BYD: 'devagar e sempre', montadora cresce no mercado brasileiro; a mira, agora, está apontada para o público corporativo (Marcio Bruno Oliveira/Divulgação)
Karina Souza
Publicado em 12 de julho de 2022 às 11h00.
O primeiro carro para transporte por aplicativo já vai chegar ao Brasil. A 99, por meio da Aliança pela Mobilidade Sustentável, e a BYD (iniciais de Build Your Dreams), fabricante de carros elétricos chinesa que já superou a Tesla, anunciam nesta terça-feira uma parceria para trazer o veículo D1 EV ao país. O modelo foi projetado a partir de uma parceria da montadora chinesa com a DiDi Chuxing (dona da 99) e já nasceu sob medida para atender ao mercado de apps. Por enquanto, o projeto está em fase de testes com apenas um veículo rodando em São Paulo com um motorista da 99, mas a ideia é trazer cada vez mais unidades ainda em 2022, segundo comunicado assinado por ambas as empresas.
O carro vem com tecnologias de assistência ao condutor com configurações de segurança top de linha, como piloto automático adaptativo e aviso de colisão com pedestres.
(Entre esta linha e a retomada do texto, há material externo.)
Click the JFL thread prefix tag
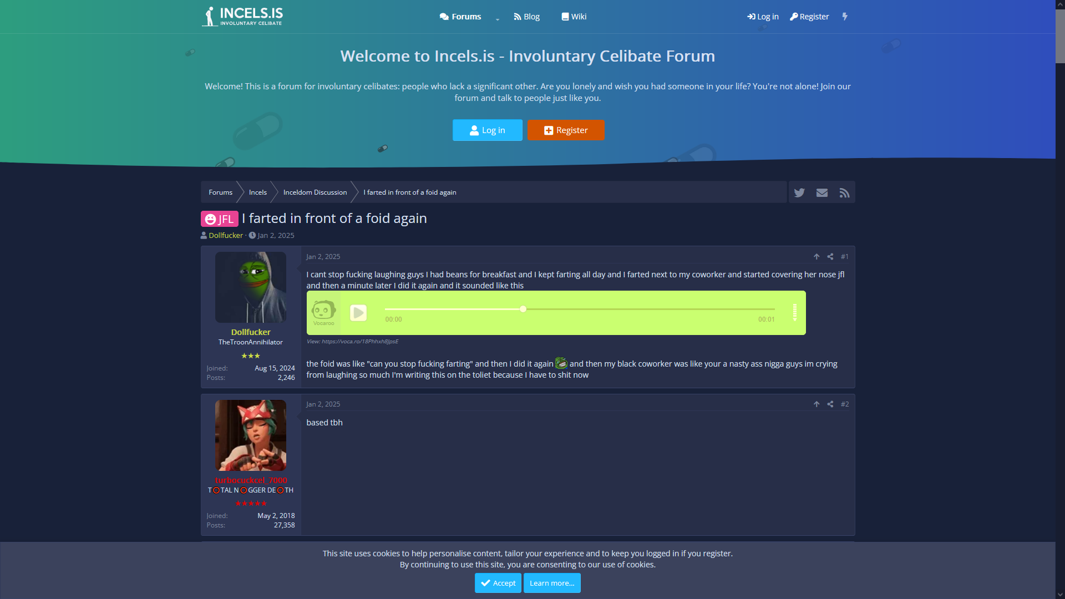This screenshot has width=1065, height=599. [x=220, y=219]
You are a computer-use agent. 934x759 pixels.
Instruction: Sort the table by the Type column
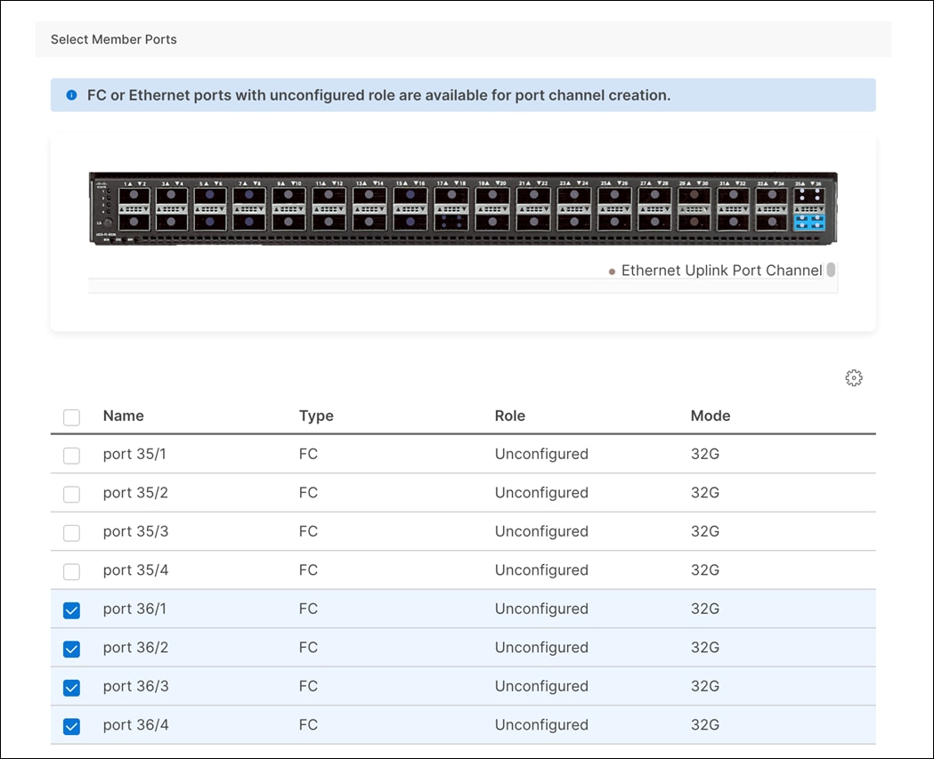315,416
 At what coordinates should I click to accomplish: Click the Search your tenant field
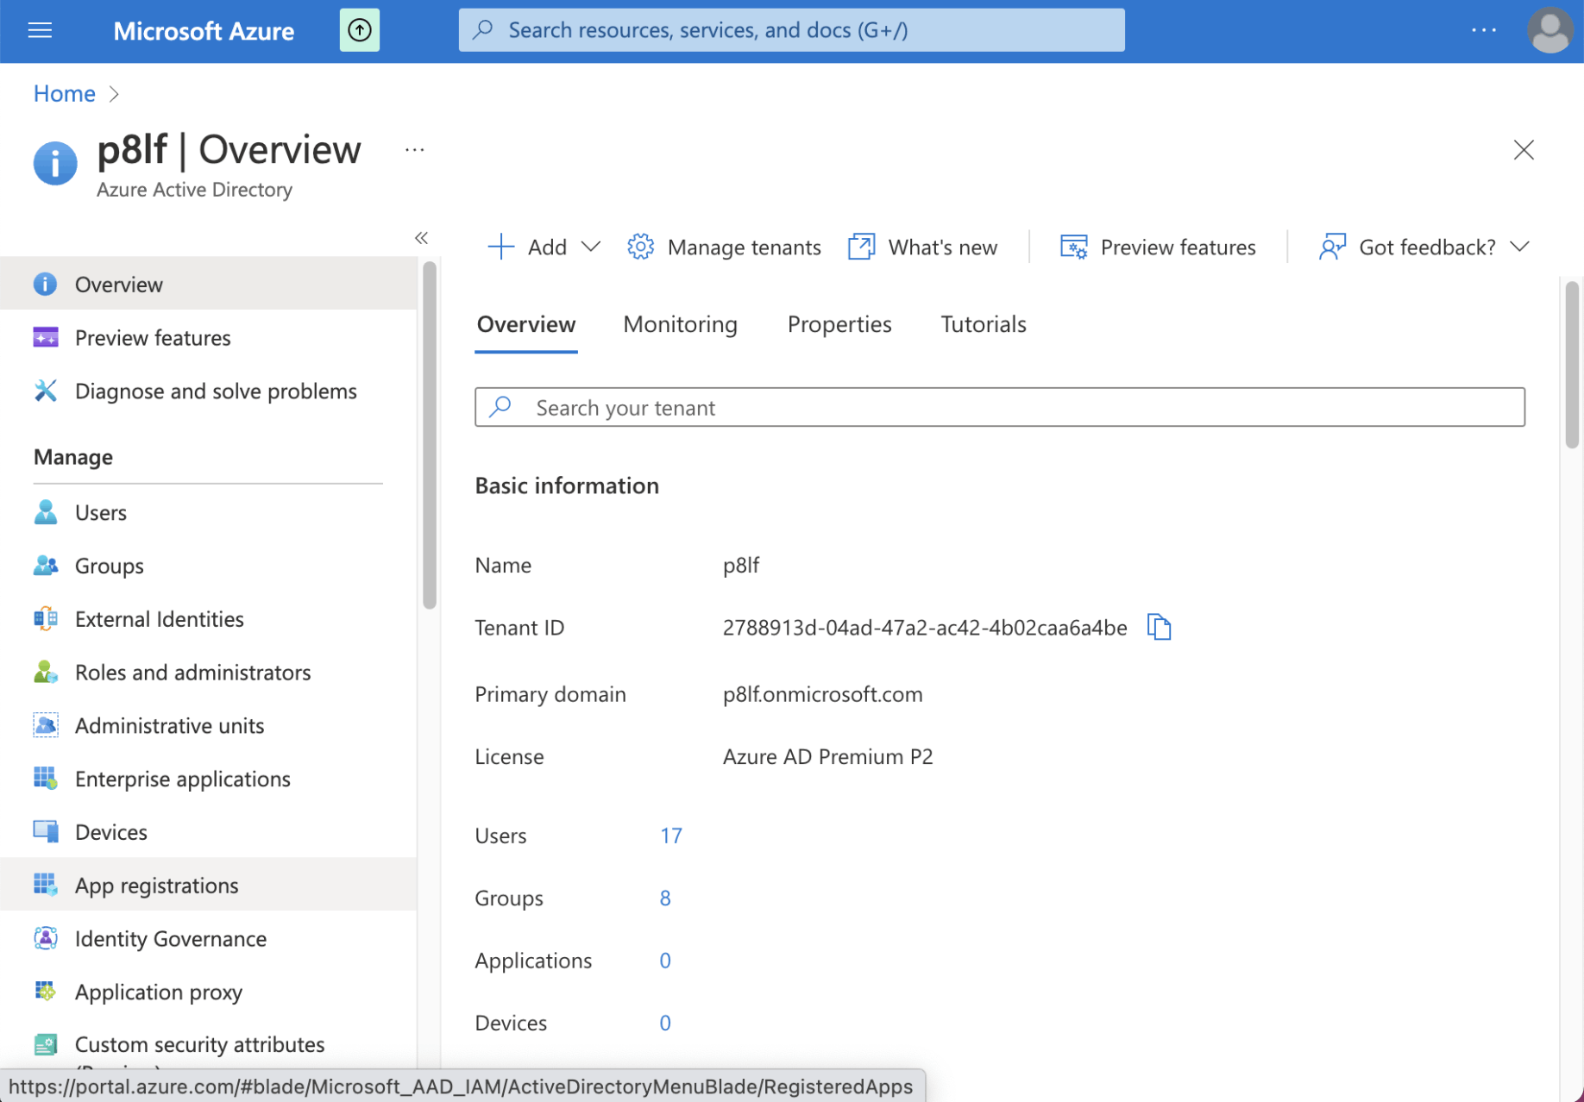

Além disso, o design das portas deslizantes facilita o embarque e o desembarque rápido. O design ergonômico também ajuda os motoristas durante as longas jornadas na direção. O motor entrega 130 cv de potência, com velocidade máxima limitada a 130 km/h. As baterias Blade garantem autonomia para 371 quilômetros.
De acordo com a BYD, a ideia, no futuro, é disponibilizar o novo modelo para o segmento corporativo e de empresas em geral, “além de aplicativos de transporte, locadoras de veículos e órgãos públicos”, de acordo com nota enviada ao EXAME IN. A empresa não divulga, por outro lado, quantas unidades virão para o Brasil e nem uma projeção de vendas do novo modelo. O que se sabe é que os veículos serão importados da China – e que há um precedente positivo dos veículos da BYD no país.
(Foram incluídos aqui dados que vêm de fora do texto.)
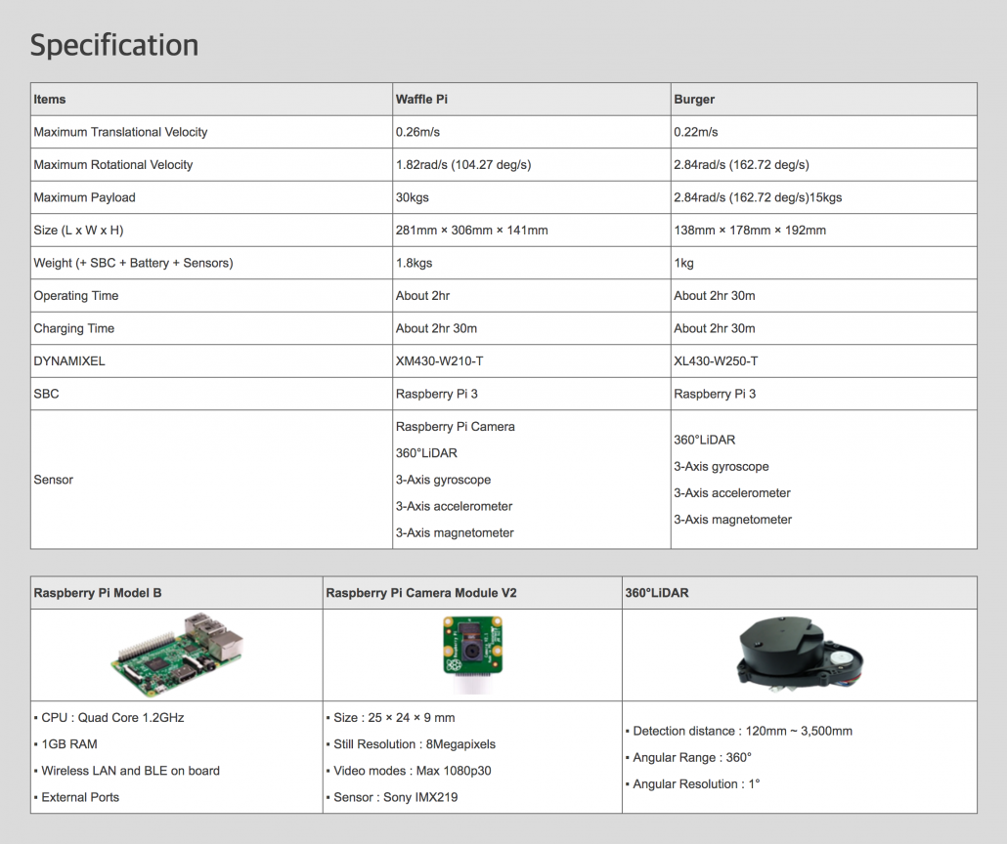The image size is (1007, 844).
Task: Click the CPU Quad Core 1.2GHz line
Action: coord(112,718)
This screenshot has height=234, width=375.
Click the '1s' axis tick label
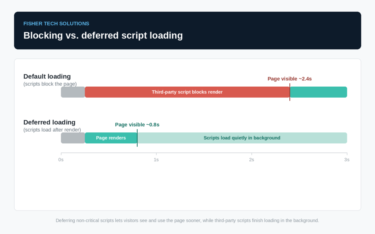[156, 160]
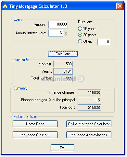Screen dimensions: 127x157
Task: Choose the other duration radio button
Action: [x=80, y=41]
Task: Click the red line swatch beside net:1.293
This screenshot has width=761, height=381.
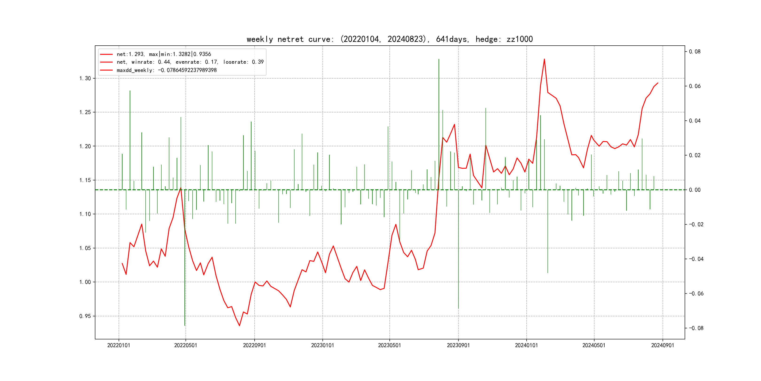Action: 106,54
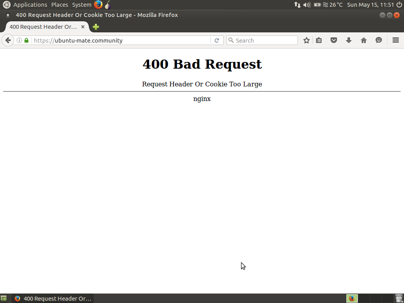404x303 pixels.
Task: Open a new tab with the plus button
Action: [95, 27]
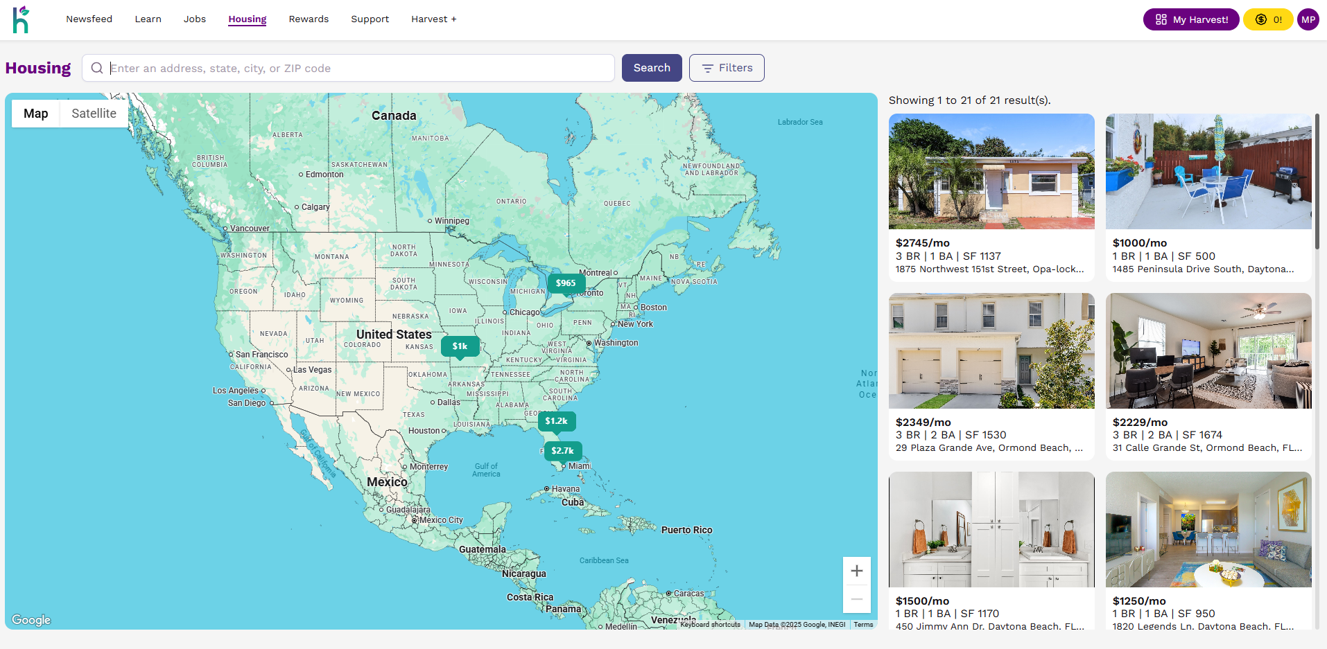Go to the Jobs tab

(194, 19)
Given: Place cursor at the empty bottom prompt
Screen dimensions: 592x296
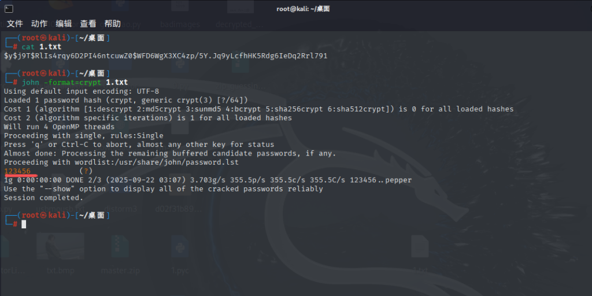Looking at the screenshot, I should pos(24,224).
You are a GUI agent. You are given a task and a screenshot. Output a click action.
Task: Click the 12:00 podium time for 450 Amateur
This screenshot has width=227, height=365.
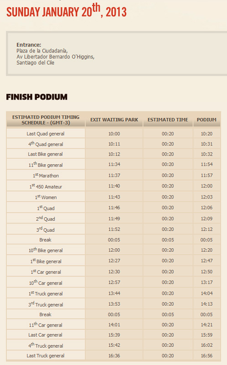[x=206, y=186]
O D1 EV será o terceiro automóvel da marca lançado no Brasil (os primeiros foram o SUV Tan EV e o sedã Han EV, que esgotaram ainda na pré-venda). Além deles, a BYD também começará a comercializar o furgão elétrico eT3 em breve, ampliando ainda mais o portfólio da marca no país. A companhia tem uma trajetória de crescimento sustentado no país – o foco é a liderança, claro, mas em uma estratégia muito mais de passo a passo do que de investir tudo de uma vez só.
A montadora chegou ao país em 2015 para montar a primeira fábrica de ônibus 100% elétricos, localizada em Campinas (SP). Dois anos depois, abriu outra fábrica para produzir os módulos fotovoltaicos nacionalmente, por meio da subsidiária BYD Energy. Em 2020, a empresa abriu a terceira fábrica, no Polo Industrial de Manaus, dedicada à produção de baterias de ferro-lítio. A expertise de longa data com elétricos fez com que a companhia ainda fosse além dos carros no Brasil, sendo responsável por dois projetos de monotrilho, um em São Paulo e outro em Salvador.
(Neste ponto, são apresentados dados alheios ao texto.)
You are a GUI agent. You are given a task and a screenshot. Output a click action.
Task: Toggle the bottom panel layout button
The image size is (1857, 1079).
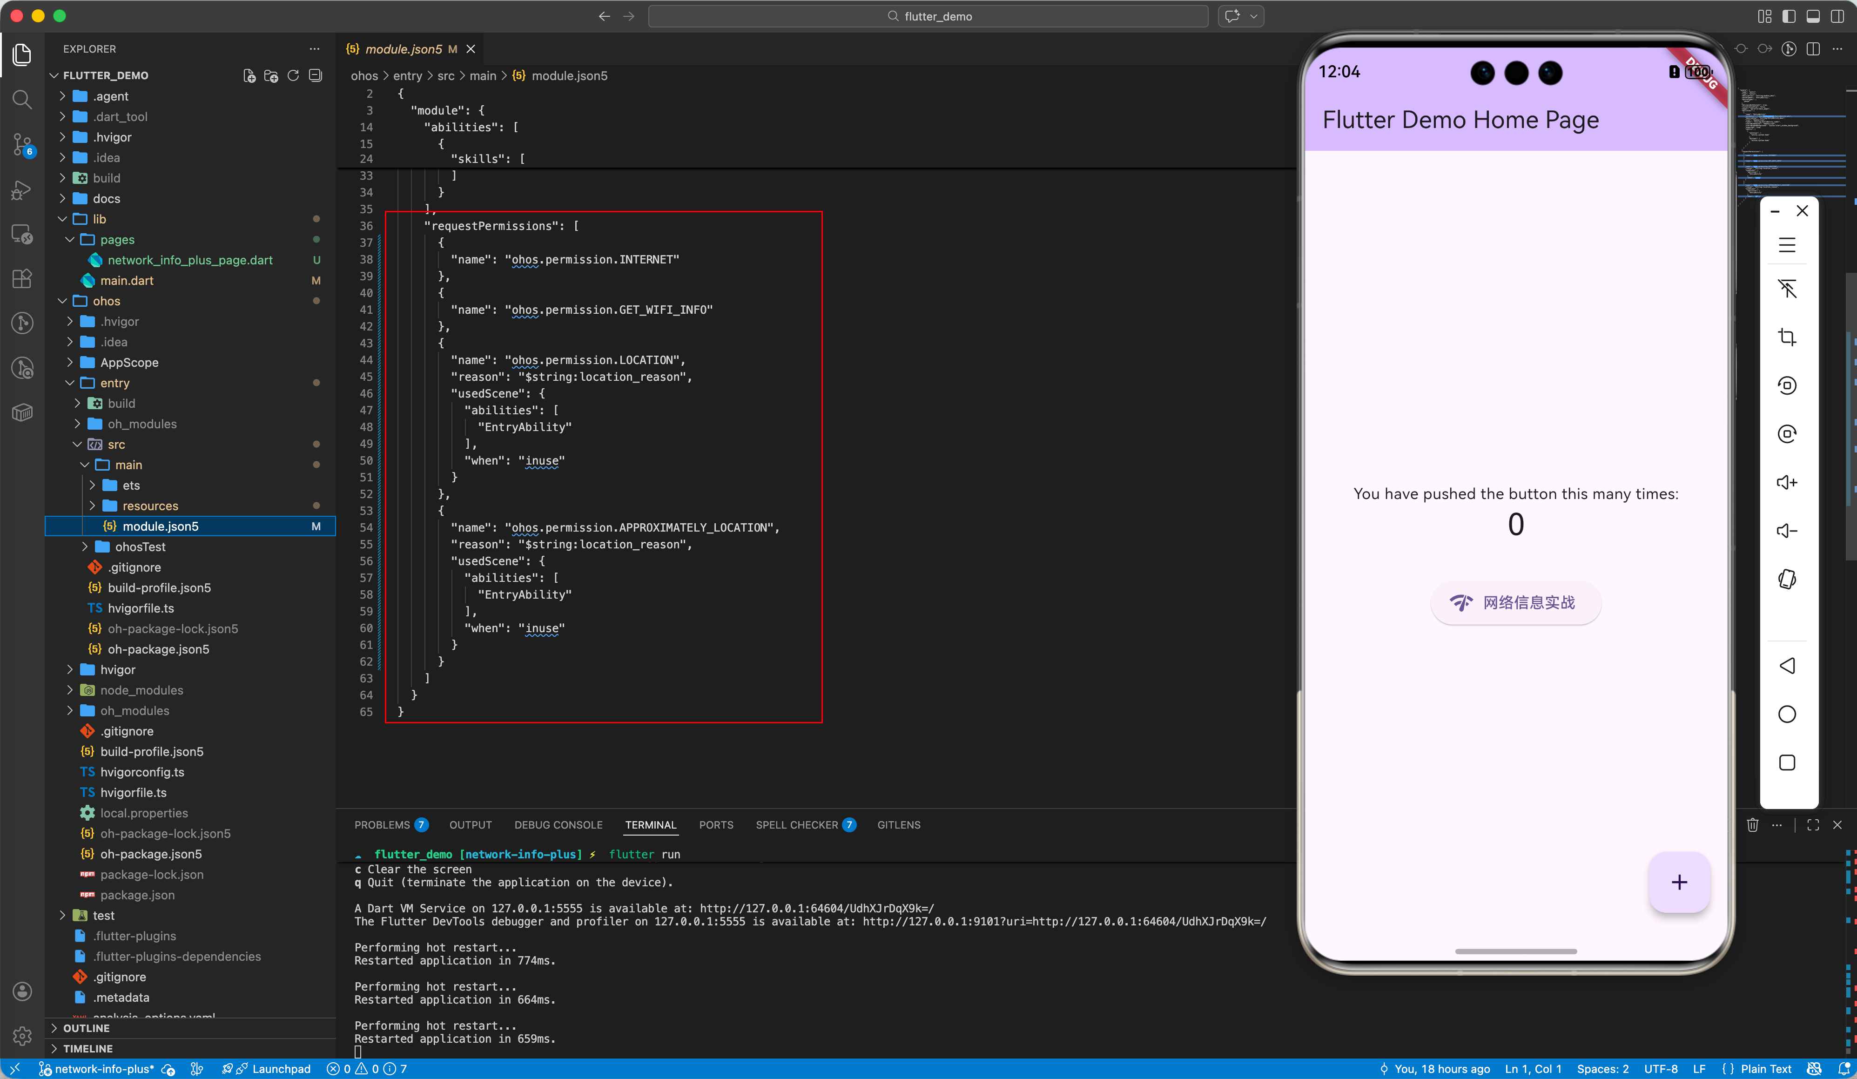click(x=1813, y=15)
O primeiro passo para vender carros elétricos no Brasil veio só em novembro de 2021, com a apresentação do primeiro modelo e a nomeação da EuroBike como a primeira concessionária de automóveis elétricos da marca no Brasil. De acordo com informações divulgadas à imprensa, a meta é contar com uma rede de 100 concessionárias e ter 45 pontos de vendas no Brasil até o fim do ano que vem.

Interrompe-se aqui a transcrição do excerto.